We can use Coulomb's law to relate the force of interaction between the charges to their separation distance and the permittivity of the medium:
F = (1/4πε) * q1 * q2 / r^2
where F is the force of interaction, ε is the permittivity of the medium, q1 and q2 are the magnitudes of the charges, and r is the separation distance.

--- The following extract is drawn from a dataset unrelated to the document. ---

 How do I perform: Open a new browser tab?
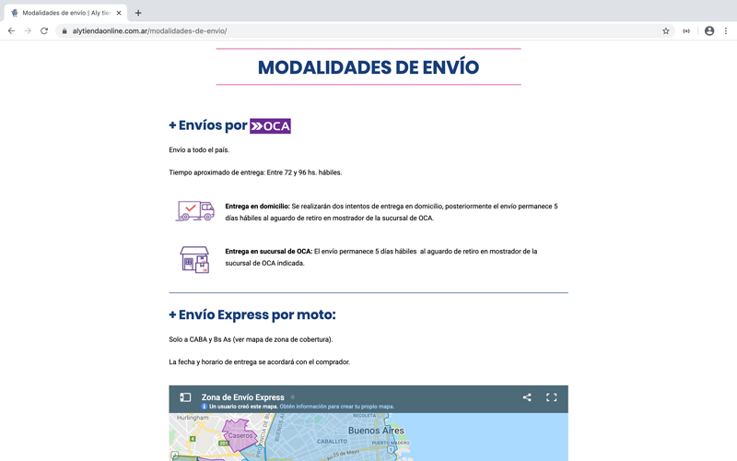(138, 13)
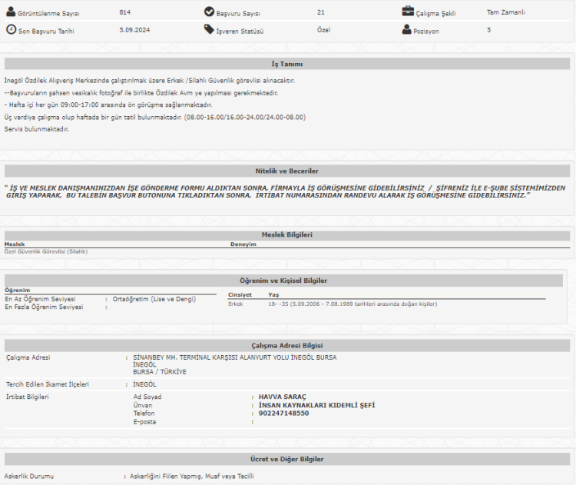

We want to find the new separation distance r' in the oil such that the force of interaction is the same. Let's set up a proportion:
F / ε = F' / ε'
where F is the original force of interaction in air, ε is the permittivity of air (which is approximately 1), F' is the desired force of interaction in oil, and ε' is the permittivity of oil (which is given as 5).
We can rearrange this equation to solve for r':
F' = F * ε' / ε = (1/4π) * q1 * q2 * (ε' / ε) / r'^2
r'^2 = (1/4π) * q1 * q2 * (ε / ε') * (1 / F')
Plugging in the values given in the problem, we get:
r'^2 = (1/4π) * (2 μC)^2 * (ε / ε') * (1 / F) = (1/4π) * (2 × 10^-6 C)^2 * (1 / 5) * (1 / F) = 8.94 cm^2
Taking the square root of both sides, we get:
r' = 2.99 cm
Therefore, the two charges should be placed 2.99 cm apart in the oil to obtain the same force of interaction as in air.
F = (1/4πε) * q1 * q2 / r^2
where F is the force of interaction, ε is the permittivity of the medium, q1 and q2 are the magnitudes of the charges, and r is the separation distance.
We want to find the new separation distance r' in the oil such that the force of interaction is the same. Let's set up a proportion:
F / ε = F' / ε'
where F is the original force of interaction in air, ε is the permittivity of air (which is approximately 1), F' is the desired force of interaction in oil, and ε' is the permittivity of oil (which is given as 5).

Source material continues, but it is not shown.